Secara khusus, kata Paramitha, rapat kerja nasional para pimpinan pascasarjana membahas penguatan tata kelola kelembagaan, peningkatan sinergi pascasarjana, peluang kerja sama institusi, peningkatan mutu pengelolaan program pascasarjana dan publikasi ilmiah. Selain itu, munculnya banyak program studi serupa maka perlu dilakukan elaborasi dan peningkatan kerja sama.
“Meski mirip, namun masing-masing perguruan tinggi memiliki ciri khas masing-masing sehingga diharapkan bisa saling bersinergi terhadap kebaruan keilmuan di Indonesia. Terlebih pada publikasi yang sedang giat-giatnya digencarkan Kemenristekdikti,” ujar Paramitha.
FORPIMNAS dan IGSSCI dihadiri sekitar 350 peserta para pengelola pascasarjana perguruan tinggi se-Indonesia. Dua kegiatan yang dibuka Rektor UGM, Prof. Ir. Panut Mulyono, M.Eng., D.Eng, menghadirkan sejumlah pembicara, diantaranya Prof. ir. Rachmat Witoelar, Dr. Hezri Adnan (Malaysia), Dr. Ir. Surono dan Prof. dr. Ali Ghufron Mukti., M.Sc., Ph.D.

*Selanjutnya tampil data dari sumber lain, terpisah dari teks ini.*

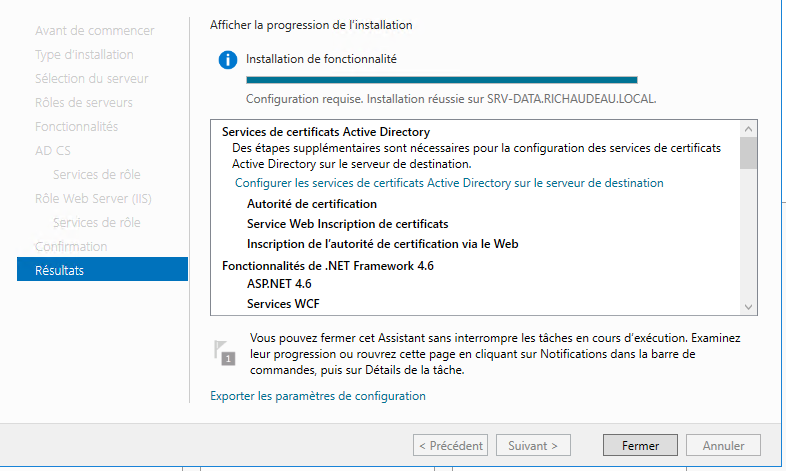Select Rôles de serveurs step
This screenshot has width=786, height=471.
point(84,103)
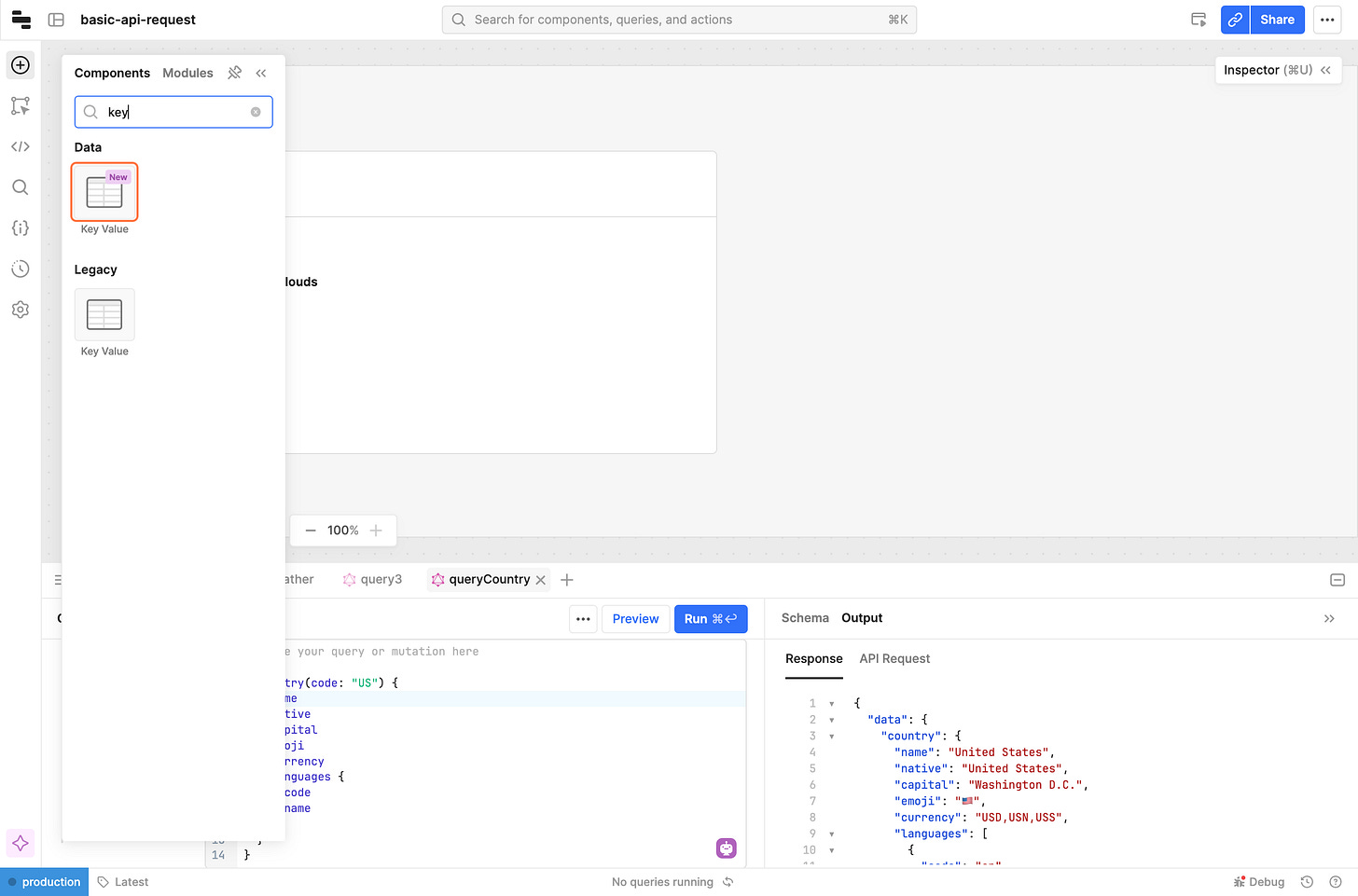Collapse the query output side panel
Image resolution: width=1358 pixels, height=896 pixels.
coord(1329,618)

Rachmat Witoelar yang berbicara soal Ilmu lingkungan dan Kebijakan menuju Pembangunan Berkelanjutan mengatakan tidak ada seorang pun mampu menolak terjadinya perubahan iklim akibat pembangunan. Oleh karena itu, yang terpenting adalah melakukan aksi nyata yang segera dikerjakan untuk melawan perubahan iklim. Beberapa langkah yang bisa diambil, diantaranya dengan menjaga kestabilan akibat gas rumah kaca dari pengaruh anthropogenic. Selain itu, terus menjaga dan mengatur kenaikan suhu global dibawah 2 derajat dan upaya membatasi kenaikan suhu sampai 1,5 derajat.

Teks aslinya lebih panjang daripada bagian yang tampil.